Extrait cité:
4) LE DÉFI SOCIAL ET DES MIGRATIONS

- Stratifications sociales et stratifications spatiales

- Bidonvilles : extension ou éradication ?

- Les présupposés de la mixité sociale

- Les déplacés économiques et climatiques

- Les moyens de la mixité sociale : politiques volontaristes,  dispositions législatives et réglementaires, offres urbaines  qualitatives

Près d'un milliard d'êtres humains sur les 3 milliards actuels de citadins - soit environ 15 % de la population mondiale totale -, vit dans des bidonvilles. Si les campagnes comptent beaucoup de paysans pauvres, c'est néanmoins dans les villes que les populations les plus défavorisées vivent dans les conditions les plus pénibles. En Amérique du Sud, 26 % de la population vit dans des bidonvilles, en Afrique du Nord, 25 %, en Asie du Sud, 14 %, au Moyen-Orient, 13 %. 90 % des bidonvilles se trouvent au Sud, la Chine et l'Inde concentrant toutes deux 40 % des taudis du monde. Dans toute l'Afrique, ce sont trois urbains sur quatre qui vivent dans des « slums ».

IMPORTANCE DE LA POPULATION HABITANT DANS DES BIDONVILLES

Source : www.worldmapper.org

Pour autant, malgré l'augmentation de la population mondiale, l'extrême pauvreté tend à diminuer. Mais la pauvreté recule moins vite dans les villes que dans les campagnes. C'est une des tendances fortes à prendre en considération dans les prochaines décennies, celle de la concentration de la pauvreté dans les aires urbaines du fait du fort mouvement de concentration dans les villes de paysans chassés de leur terre par la misère et qui auront beaucoup de mal à sortir de cette extrême pauvreté citadine 40 ( * ) .

POURCENTAGE DE LA POPULATION VIVANT DANS DES BIDONVILLES

Source : UN-Habitat 2005

Alors que la population urbaine des pays du Sud doit doubler d'ici à 2050, passant de 2,5 à 5,3 milliards d'habitants, l'étalement urbain dans cette partie du monde va créer encore plus d'exclusion et d'inégalités . Les observations de l'agence des Nations-Unies pour l'habitat (ONU-Habitat) montrent bien combien les populations les plus pauvres sont assignées à résidence au sein des villes dans les zones d'habitat précaire. Dans son rapport, l'ONU indique que, si entre 2000 et 2010, 227 millions de pauvres ont pu échapper aux bidonvilles grâce à des politiques d'amélioration du logement, en revanche sur la même période, la population des bidonvilles a continué à progresser puisqu'elle était d'environ 776 millions d'habitants en 2000 et qu'elle atteint désormais le milliard d'habitants.

Dans un rapport de 2009 41 ( * ) sur les 19 mégacités de plus de 10 millions d'habitants et les conditions de vie de leurs populations, l'ONU a analysé les problèmes résultant du gigantisme de leur organisation ou de leur inorganisation. Ces cités aggravent d'abord les inégalités sociales.

Matériel:

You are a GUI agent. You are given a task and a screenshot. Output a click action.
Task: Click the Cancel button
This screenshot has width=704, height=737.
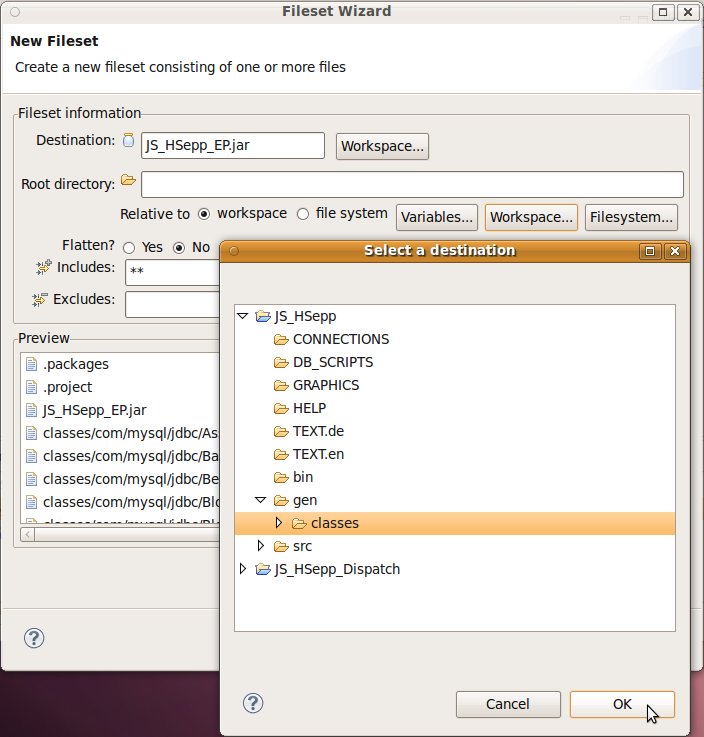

Travail à faire:
(A) Recopiez fidèlement le passage du texte sur les bidonvilles allant de « Dans un rapport » jusqu'à « les inégalités sociales. » inclus.
(B) Répondez aux questions suivantes à l'aide du texte sur les bidonvilles :
(i) Quelle part de la population d'Amérique du Sud vit dans des bidonvilles ?
(ii) D'après le rapport de l'ONU, combien de pauvres ont pu échapper aux bidonvilles entre 2000 et 2010 ?
(iii) Combien de mégacités de plus de 10 millions d'habitants le rapport de 2009 prend-il en compte ?

Corrigé:
(A)
Dans un rapport de 2009 41 ( * ) sur les 19 mégacités de plus de 10 millions d'habitants et les conditions de vie de leurs populations, l'ONU a analysé les problèmes résultant du gigantisme de leur organisation ou de leur inorganisation. Ces cités aggravent d'abord les inégalités sociales.

(B)
(i) 26 %.
(ii) 227 millions.
(iii) 19.